Por André Gianocari e Rogério Júnior, TV Centro América e g1 MT
A Prefeitura de Rondonópolis, a 218 km de Cuiabá, confirmou nesta quarta-feira (22), que um paciente do município morreu por leishmaniose visceral e outro está sendo investigado por suspeita da doença. Outros dois casos são de Tesouro e Nova Brasilândia, que devem ser contabilizados nas estatísticas dos respectivos municípios.
A Secretaria Municipal de Saúde informou que o morador da cidade que teve a morte pela doença confirmada era do Bairro São Sebastião.
Atualização:
Nesta terça-feira (21), a prefeitura havia informado, inicialmente, que se tratava de duas mortes no município e uma terceira estava sob investigação. Nesta quarta-feira (22), a administração informou que são, na verdade, três mortes registradas na cidade, sendo apenas uma confirmada como sendo de um morador de Rondonópolis e outro segue sob análise. As demais mortes, apesar de terem ocorrido na cidade, serão contabilizadas nos respectivos municípios dos pacientes.
A doença
Conforme a secretaria, a cidade é considerada endêmica para a doença, o que significa que pode afetar toda a população da região. A leishmaniose é transmitida por um mosquito que se prolifera em locais com sujeira.
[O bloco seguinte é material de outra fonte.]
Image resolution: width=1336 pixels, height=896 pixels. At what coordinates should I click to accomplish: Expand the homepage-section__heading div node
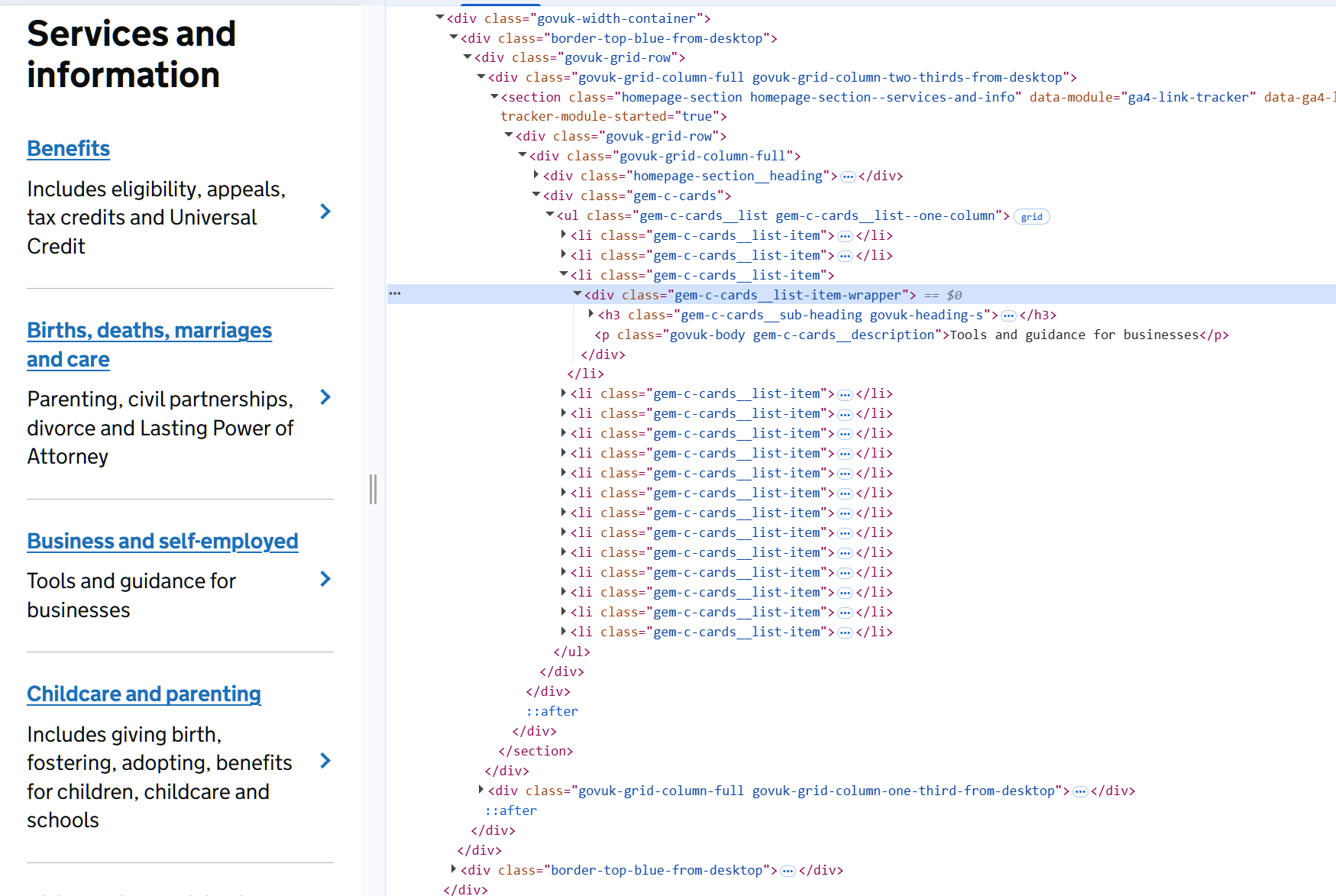point(536,176)
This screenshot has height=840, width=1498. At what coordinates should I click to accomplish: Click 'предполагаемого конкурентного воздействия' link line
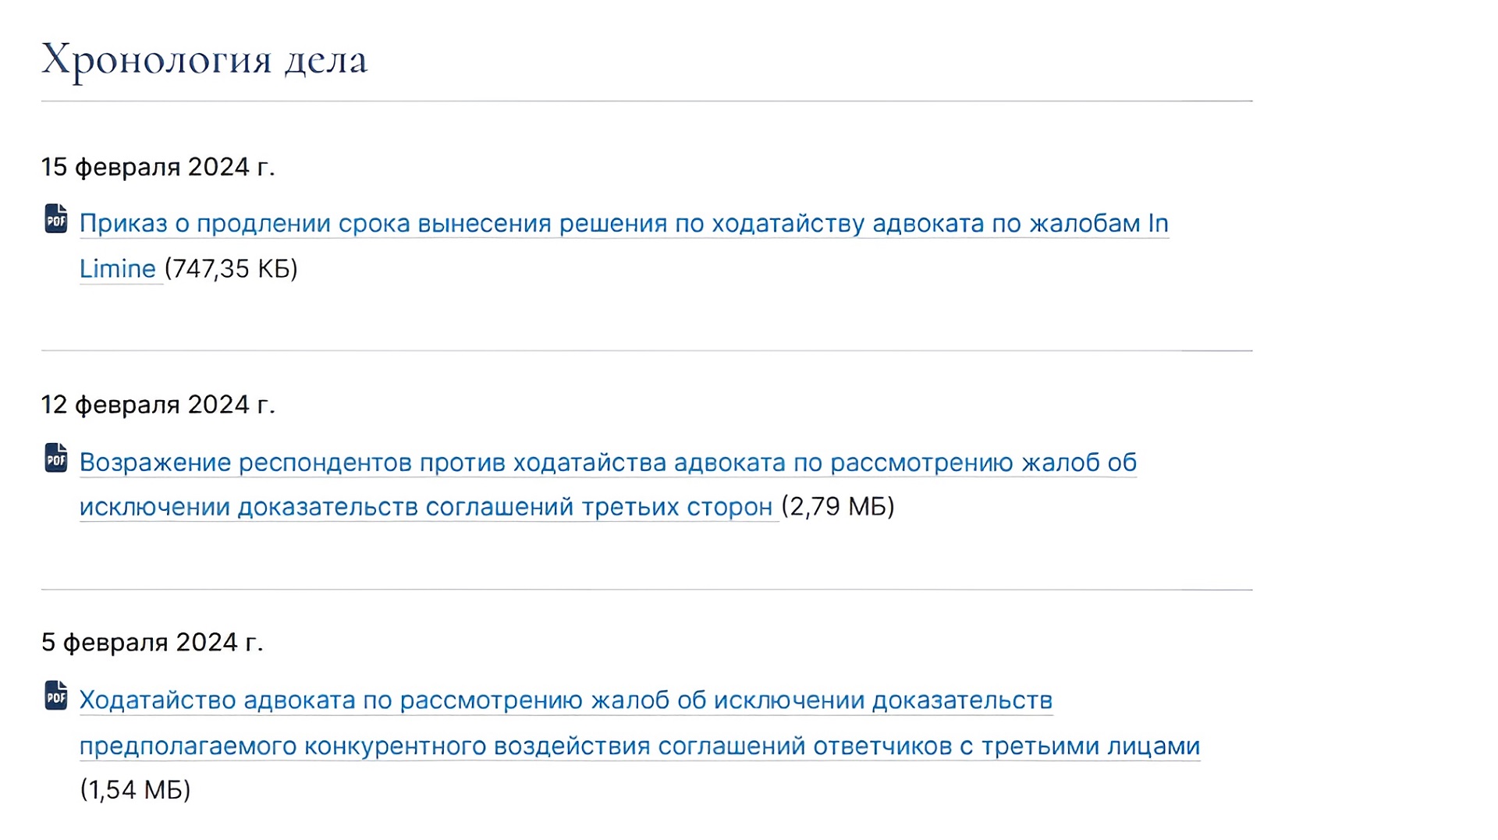639,746
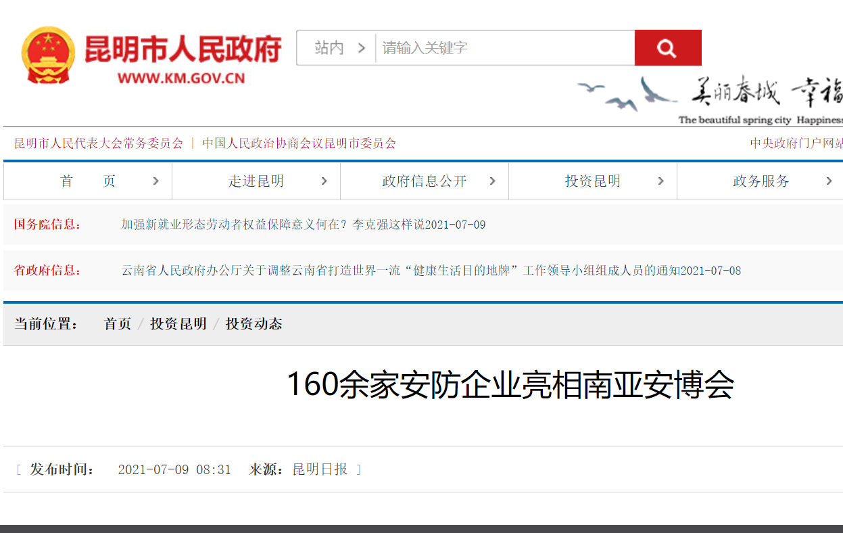
Task: Click the red search magnifier button
Action: pos(667,48)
A prefeitura informou que tem feito mutirão de limpeza nos bairros onde os casos foram registrados. A prevenção contra a doença é feita pela higiene e, conforme a adminstração, basta tomar os mesmos cuidados com a dengue que o mosquito não se prolifera.
A leishmaniose visceral é uma doença infecciosa causada pelo protozoário Leishmania chagasi. A transmissão acontece quando fêmeas dos ‘mosquitos-palha’ picam cães ou outros animais infectados, e depois picam o homem, transmitindo o protozoário.
Os sintomas em humanos são febre, perda de peso substancial, inchaço do baço e do fígado e anemia. Se não for tratada adequadamente, a doença pode ser fatal em 90% dos casos, conforme especialistas da área.
Já os cães podem apresentar emagrecimento, vômitos, fraqueza, queda de pelos, crescimento das unhas e feridas no focinho, orelhas e patas.
Cuidados contra a doença
Não existe uma única forma de prevenção contra a leishmaniose. Por isso, são necessários alguns cuidados:
- Eliminar possíveis criadouros do mosquito-palha, como retirar matéria orgânica do quintal e não deixar lixo acumulado;
- Limpar ambientes que tenham fezes de animais;
- Usar coleira repelente para cachorros;
- Implantar telas nas janelas quando o bicho fica dentro de casa;
- Evitar passeios noturnos com os animais. Ao anoitecer, o mosquito apresenta maior atividade.